• **ABOUT THIS TASK**: Go to the line with "Task: Click the" in the records below, then output it and each following line exactly, up to and including the line with "Given: Click the Create Invoices icon". Skip pictures and add nothing.

• **DATA TO EXAMINE**:
[Start of section]
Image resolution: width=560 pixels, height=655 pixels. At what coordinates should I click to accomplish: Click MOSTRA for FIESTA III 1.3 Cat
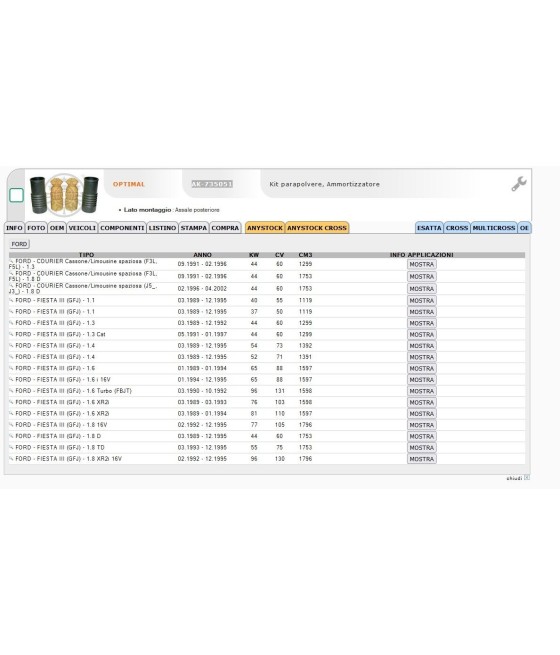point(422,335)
[End of section]
[Start of section]
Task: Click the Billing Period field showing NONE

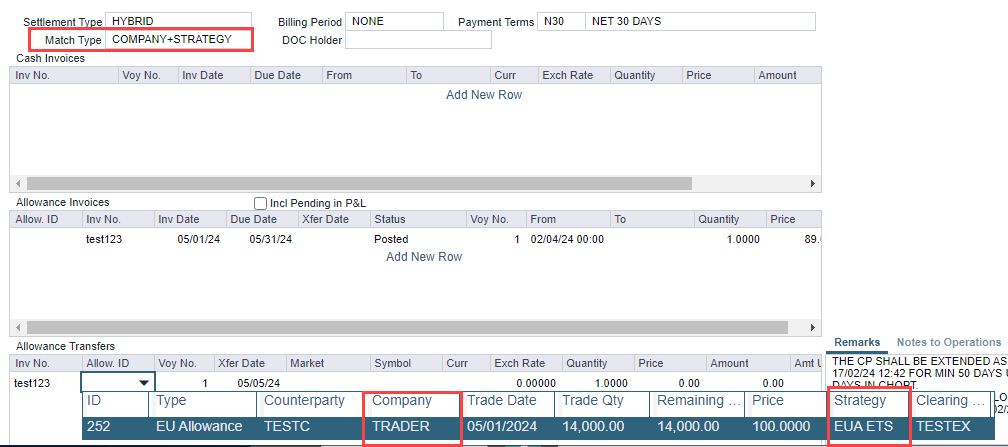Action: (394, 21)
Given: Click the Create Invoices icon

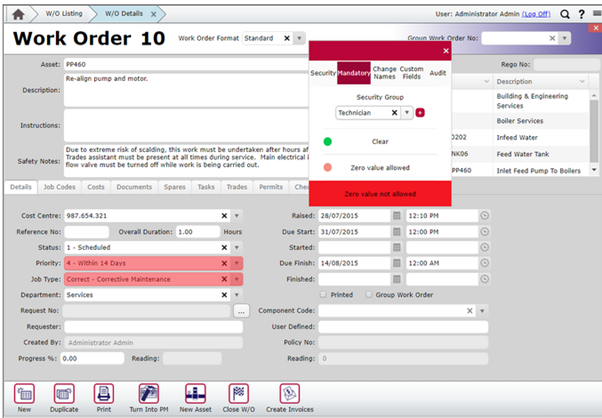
[End of section]
[Start of section]
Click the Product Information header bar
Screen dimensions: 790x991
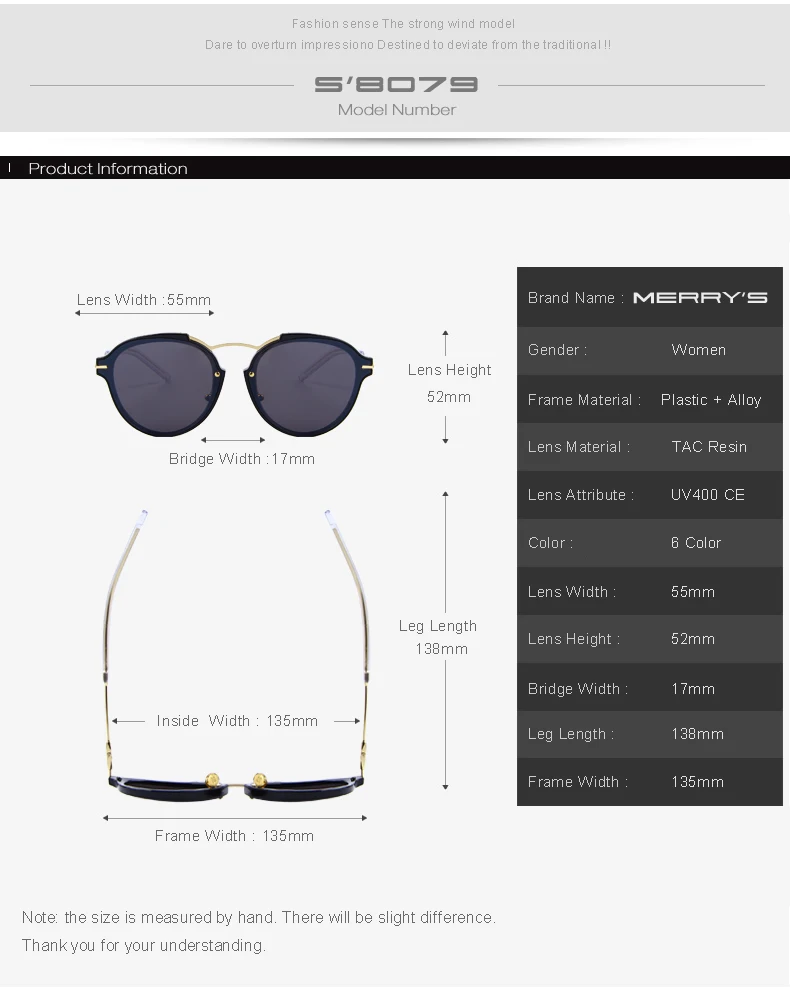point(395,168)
[End of section]
• **ANSWER FOR THIS EXERCISE**:
Task: Click the Billing Period field showing NONE

Action: (394, 21)
Given: Click the Create Invoices icon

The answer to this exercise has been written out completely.